FDA plans ban on menthol cigarettes

FDA plans ban on menthol cigarettes

In a trailblazing direction that should continue to shake the tobacco industry, next week the Food and Drug Administration plans to ban menthol cigarettes as part of its aggressive campaign against flavored e-cigarettes and some tobacco products.

The proposal would require the F.D.A. Regulatory labyrinth, and it may take several years for such a restriction to come into effect, especially if the major tobacco companies contest the agency's authority. None of the major tobacco companies would, at this early stage, comment on the possibility of banning menthol cigarettes.

But such a move was long awaited by public health advocates, who were particularly worried about the high proportion of African Americans addicted to menthol cigarettes.

Dr. Scott Gottlieb, Commissioner of the Agency, did not publicly comment on the proposal on Friday. In a recent interview, however, he said the F.D.A. The theme re-emerged, an issue that had been weighed in previous administrations. "It was a mistake for the agency to withdraw to menthol," he said earlier this fall.
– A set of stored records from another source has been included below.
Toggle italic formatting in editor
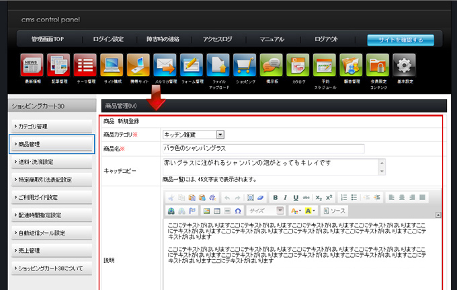Screen dimensions: 457x290 [x=286, y=198]
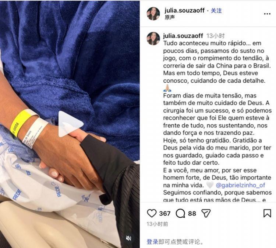Click the avatar beside the caption

[153, 38]
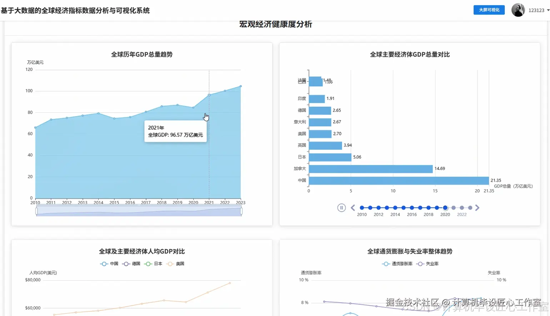Click the system title link in the header
550x316 pixels.
pyautogui.click(x=76, y=11)
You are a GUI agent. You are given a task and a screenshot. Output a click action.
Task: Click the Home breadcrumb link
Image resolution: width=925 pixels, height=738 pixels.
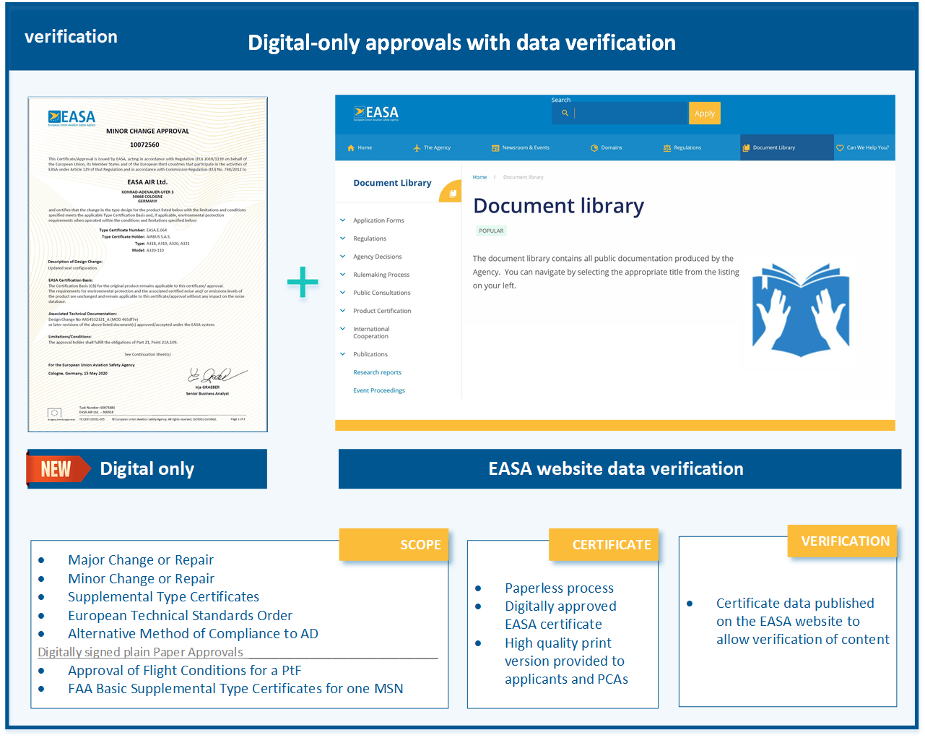click(x=479, y=177)
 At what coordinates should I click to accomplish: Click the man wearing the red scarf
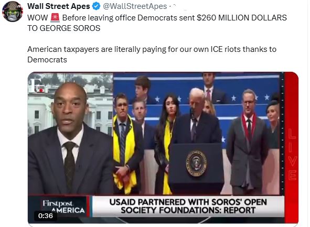pyautogui.click(x=247, y=141)
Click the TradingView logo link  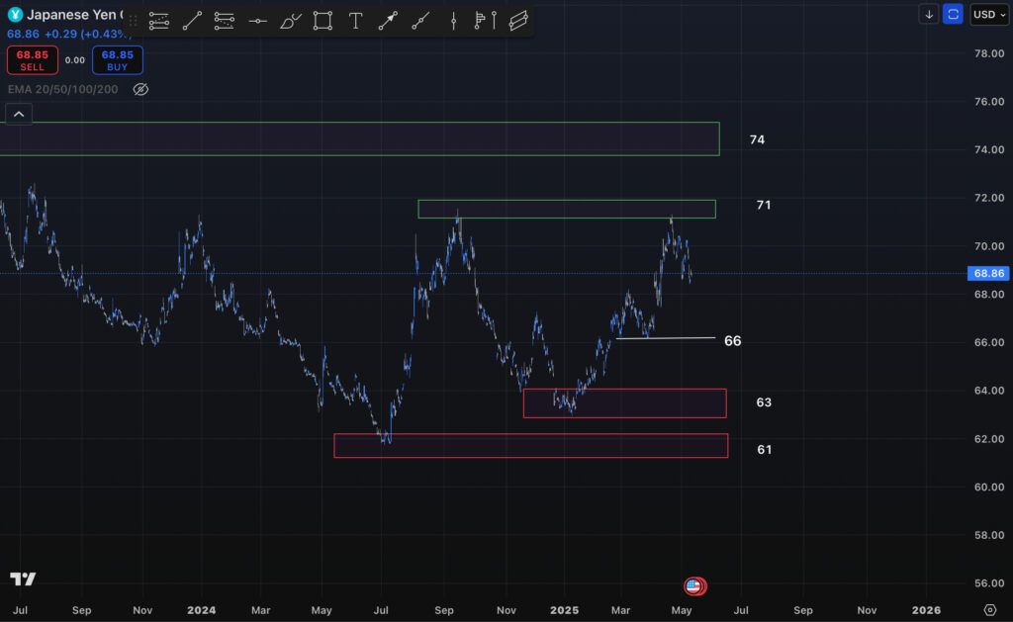click(24, 578)
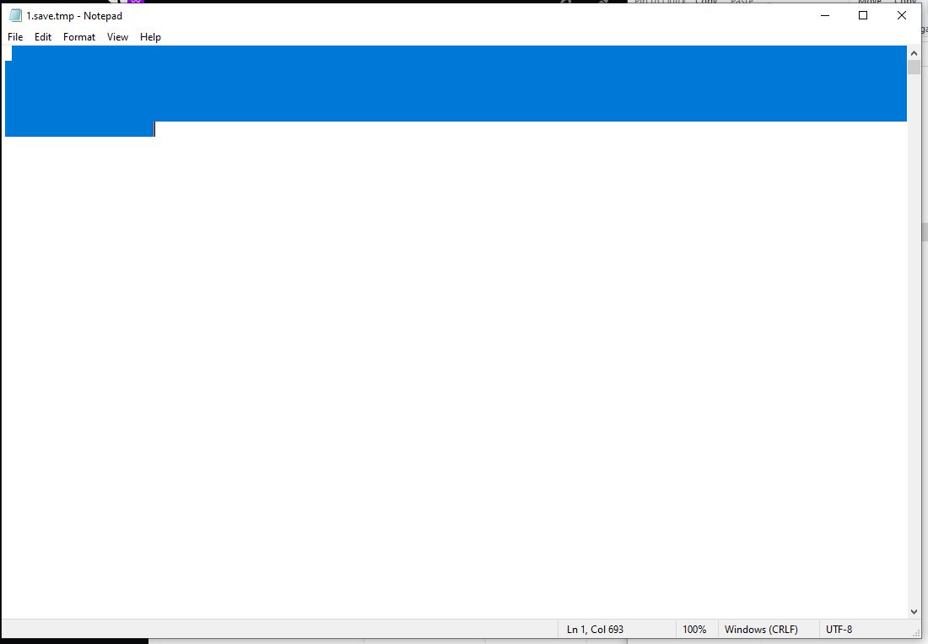
Task: Click the vertical scrollbar thumb
Action: [914, 67]
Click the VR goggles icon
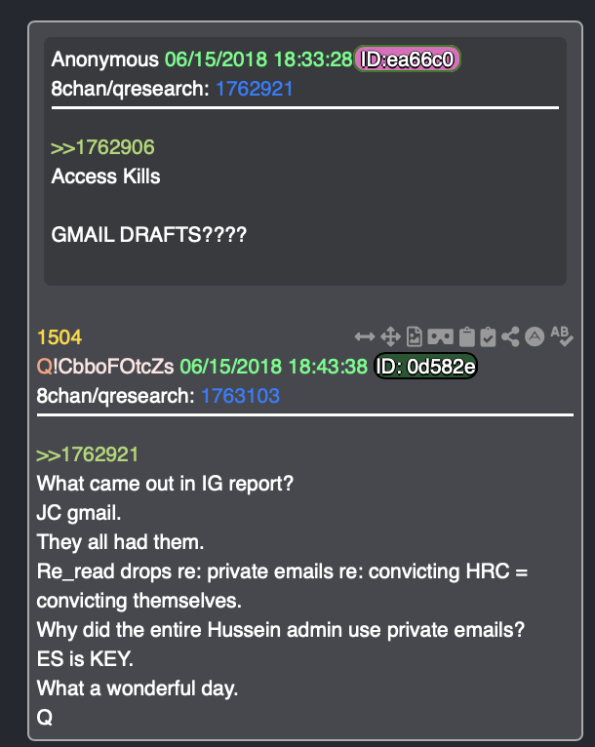The height and width of the screenshot is (747, 595). (x=440, y=336)
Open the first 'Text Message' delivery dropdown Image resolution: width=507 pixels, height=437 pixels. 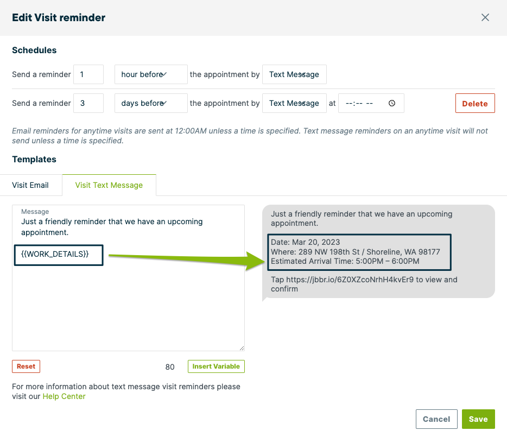(x=294, y=74)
The steam giant will continue to sell its liquid nicotine pods in mint, menthol and tobacco flavors in brick-and-mortar stores, but will limit other flavors that may be of interest to younger people to online sales.

Juul Labs launched the device, which resembles a flash drive, in 2015 and currently has approximately 77 percent of the US e-cigarette market.

Last month, a competitor Altria said he would stop most of his flavored e-cigarettes and support federal legislation to increase the purchase age of tobacco and steam products to 21.

Senator Chuck Schumer, the Democrat of New York, had been a proponent of such restrictions.

"More needs to be done to fully regulate e-cigs like real cigarettes, but Juul's efforts are a good step to flush out kid-friendly flavors that have fueled nicotine addiction among American teens and can make a difference," Schumer said in an e-mail.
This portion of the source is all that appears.